**YOUR ASSIGNMENT:** The response should contain only those lines of the entries below that include the string "will".
══════════
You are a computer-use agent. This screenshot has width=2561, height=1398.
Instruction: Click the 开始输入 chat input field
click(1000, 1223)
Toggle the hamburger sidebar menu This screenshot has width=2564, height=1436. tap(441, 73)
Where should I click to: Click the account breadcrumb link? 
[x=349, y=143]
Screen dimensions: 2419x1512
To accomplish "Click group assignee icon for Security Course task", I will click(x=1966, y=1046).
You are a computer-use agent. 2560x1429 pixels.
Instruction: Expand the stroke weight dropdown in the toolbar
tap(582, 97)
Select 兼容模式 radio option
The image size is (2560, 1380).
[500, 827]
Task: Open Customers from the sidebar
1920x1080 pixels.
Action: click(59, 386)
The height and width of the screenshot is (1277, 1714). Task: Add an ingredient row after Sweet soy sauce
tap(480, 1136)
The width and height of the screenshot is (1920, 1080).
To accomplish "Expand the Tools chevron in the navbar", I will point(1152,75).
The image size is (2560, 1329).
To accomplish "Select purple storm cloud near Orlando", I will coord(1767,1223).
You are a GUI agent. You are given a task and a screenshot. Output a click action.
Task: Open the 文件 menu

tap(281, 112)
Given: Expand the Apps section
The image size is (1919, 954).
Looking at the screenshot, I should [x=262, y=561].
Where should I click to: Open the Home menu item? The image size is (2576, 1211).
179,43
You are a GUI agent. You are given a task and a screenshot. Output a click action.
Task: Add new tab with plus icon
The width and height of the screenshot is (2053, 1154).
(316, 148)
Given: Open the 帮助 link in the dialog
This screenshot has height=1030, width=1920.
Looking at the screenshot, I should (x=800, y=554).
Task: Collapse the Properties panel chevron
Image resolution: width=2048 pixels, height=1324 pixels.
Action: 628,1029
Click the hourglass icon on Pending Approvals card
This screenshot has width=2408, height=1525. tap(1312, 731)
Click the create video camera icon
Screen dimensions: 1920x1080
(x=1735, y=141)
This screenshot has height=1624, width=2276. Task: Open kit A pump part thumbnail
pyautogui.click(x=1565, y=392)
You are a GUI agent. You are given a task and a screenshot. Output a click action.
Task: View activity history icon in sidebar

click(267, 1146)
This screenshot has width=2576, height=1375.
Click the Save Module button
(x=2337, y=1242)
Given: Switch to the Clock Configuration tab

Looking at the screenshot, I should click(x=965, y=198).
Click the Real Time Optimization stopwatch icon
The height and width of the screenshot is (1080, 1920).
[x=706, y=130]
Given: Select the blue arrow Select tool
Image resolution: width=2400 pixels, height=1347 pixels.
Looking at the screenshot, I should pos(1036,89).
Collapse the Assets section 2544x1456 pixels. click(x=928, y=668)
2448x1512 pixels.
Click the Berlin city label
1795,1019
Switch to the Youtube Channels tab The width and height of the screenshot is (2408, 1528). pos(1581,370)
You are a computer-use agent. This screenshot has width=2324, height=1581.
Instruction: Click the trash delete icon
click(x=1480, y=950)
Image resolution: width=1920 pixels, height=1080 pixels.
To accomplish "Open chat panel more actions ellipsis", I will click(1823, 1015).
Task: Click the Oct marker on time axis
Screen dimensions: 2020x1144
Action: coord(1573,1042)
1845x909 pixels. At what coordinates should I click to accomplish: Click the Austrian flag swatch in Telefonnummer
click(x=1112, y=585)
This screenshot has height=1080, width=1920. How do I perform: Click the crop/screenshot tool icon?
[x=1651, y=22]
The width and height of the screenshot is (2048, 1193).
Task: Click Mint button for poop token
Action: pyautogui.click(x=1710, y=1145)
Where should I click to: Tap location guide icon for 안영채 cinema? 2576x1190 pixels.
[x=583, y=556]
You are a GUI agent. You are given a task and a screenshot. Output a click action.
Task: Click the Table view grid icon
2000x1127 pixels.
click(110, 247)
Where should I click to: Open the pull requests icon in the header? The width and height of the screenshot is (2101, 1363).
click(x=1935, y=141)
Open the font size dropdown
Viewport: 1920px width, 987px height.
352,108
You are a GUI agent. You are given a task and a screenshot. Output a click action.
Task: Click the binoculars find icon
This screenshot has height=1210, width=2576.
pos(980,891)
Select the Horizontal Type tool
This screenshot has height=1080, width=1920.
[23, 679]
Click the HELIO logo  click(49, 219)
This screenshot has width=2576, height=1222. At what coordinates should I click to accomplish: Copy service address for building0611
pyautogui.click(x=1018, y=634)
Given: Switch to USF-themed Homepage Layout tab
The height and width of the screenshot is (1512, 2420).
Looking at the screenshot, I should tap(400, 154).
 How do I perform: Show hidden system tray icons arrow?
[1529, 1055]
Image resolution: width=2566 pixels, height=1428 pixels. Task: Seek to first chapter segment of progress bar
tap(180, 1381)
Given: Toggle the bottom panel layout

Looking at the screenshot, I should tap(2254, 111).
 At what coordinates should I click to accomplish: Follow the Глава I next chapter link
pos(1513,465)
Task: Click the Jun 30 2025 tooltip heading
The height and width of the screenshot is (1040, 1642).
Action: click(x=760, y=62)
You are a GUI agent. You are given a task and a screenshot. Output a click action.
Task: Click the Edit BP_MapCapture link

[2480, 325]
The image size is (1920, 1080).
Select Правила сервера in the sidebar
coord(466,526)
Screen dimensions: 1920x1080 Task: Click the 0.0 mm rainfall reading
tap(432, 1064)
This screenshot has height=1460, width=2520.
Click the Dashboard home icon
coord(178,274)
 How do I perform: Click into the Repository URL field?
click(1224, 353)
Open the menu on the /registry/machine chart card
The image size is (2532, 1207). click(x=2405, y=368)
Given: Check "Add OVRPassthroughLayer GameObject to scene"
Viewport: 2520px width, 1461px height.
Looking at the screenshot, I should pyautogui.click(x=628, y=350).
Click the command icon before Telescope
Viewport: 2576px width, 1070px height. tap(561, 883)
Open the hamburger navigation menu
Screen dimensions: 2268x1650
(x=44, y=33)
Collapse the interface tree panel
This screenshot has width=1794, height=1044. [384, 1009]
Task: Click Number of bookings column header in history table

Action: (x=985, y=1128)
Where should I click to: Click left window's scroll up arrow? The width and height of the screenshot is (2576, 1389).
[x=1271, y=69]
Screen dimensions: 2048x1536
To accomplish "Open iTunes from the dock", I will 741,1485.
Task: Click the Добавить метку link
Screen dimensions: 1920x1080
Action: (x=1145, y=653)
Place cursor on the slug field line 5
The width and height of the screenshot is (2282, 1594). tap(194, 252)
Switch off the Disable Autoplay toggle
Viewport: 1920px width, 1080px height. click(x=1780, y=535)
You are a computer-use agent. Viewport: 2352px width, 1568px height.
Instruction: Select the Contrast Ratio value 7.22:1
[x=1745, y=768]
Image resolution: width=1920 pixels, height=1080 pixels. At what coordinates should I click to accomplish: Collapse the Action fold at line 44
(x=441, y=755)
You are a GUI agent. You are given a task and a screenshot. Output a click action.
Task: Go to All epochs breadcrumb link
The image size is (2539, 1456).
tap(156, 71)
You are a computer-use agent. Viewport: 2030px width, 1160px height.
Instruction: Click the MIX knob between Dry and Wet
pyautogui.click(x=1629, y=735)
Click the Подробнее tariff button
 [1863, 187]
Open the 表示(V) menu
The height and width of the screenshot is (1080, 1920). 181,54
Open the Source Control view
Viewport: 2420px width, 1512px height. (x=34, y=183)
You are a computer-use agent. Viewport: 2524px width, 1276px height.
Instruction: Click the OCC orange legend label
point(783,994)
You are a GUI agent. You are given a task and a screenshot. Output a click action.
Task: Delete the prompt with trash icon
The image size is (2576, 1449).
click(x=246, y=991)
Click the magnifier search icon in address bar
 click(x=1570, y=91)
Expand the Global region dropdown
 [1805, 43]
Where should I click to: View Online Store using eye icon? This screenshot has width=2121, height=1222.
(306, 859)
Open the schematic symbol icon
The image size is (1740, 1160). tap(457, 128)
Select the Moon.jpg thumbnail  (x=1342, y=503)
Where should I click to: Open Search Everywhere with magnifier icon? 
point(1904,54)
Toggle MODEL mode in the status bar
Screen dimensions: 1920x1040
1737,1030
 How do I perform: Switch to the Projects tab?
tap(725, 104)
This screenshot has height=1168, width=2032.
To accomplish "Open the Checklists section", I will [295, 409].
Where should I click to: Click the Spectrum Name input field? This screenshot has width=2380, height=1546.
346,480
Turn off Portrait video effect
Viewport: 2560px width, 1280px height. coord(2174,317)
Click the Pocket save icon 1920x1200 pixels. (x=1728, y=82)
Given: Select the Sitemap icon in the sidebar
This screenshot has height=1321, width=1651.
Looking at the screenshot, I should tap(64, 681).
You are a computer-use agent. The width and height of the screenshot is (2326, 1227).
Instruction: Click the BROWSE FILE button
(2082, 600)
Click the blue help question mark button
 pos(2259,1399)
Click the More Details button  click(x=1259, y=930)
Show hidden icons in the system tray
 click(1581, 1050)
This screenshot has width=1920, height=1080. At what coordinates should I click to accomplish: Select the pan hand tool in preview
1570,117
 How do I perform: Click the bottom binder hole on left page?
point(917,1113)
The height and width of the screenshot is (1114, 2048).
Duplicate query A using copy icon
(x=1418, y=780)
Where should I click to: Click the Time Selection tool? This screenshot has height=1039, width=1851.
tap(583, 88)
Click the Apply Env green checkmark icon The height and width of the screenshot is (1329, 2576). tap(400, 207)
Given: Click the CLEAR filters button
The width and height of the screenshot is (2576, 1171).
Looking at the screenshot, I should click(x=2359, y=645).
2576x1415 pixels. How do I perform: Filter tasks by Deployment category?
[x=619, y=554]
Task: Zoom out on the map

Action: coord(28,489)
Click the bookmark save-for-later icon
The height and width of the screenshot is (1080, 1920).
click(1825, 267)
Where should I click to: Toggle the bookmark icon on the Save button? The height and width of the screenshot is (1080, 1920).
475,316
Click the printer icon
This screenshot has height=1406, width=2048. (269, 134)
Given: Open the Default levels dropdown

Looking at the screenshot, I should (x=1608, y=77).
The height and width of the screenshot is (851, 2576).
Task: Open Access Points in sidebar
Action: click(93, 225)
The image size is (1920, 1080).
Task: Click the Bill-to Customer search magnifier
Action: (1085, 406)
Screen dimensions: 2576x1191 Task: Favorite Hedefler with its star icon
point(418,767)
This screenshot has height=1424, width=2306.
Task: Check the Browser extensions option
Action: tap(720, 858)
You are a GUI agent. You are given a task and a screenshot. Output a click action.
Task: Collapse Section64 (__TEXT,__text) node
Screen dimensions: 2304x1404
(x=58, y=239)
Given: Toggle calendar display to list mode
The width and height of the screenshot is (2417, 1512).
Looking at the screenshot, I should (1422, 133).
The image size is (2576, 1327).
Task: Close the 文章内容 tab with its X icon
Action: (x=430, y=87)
══════════
**FINAL ANSWER:**
To accomplish "Click group assignee icon for Security Course task", I will click(x=1966, y=1046).
To accomplish "Expand the Tools chevron in the navbar", I will point(1152,75).
To accomplish "Select purple storm cloud near Orlando", I will coord(1767,1223).
To accomplish "Open chat panel more actions ellipsis", I will click(1823, 1015).
To accomplish "Open iTunes from the dock", I will 741,1485.
To accomplish "Open the Checklists section", I will [295, 409].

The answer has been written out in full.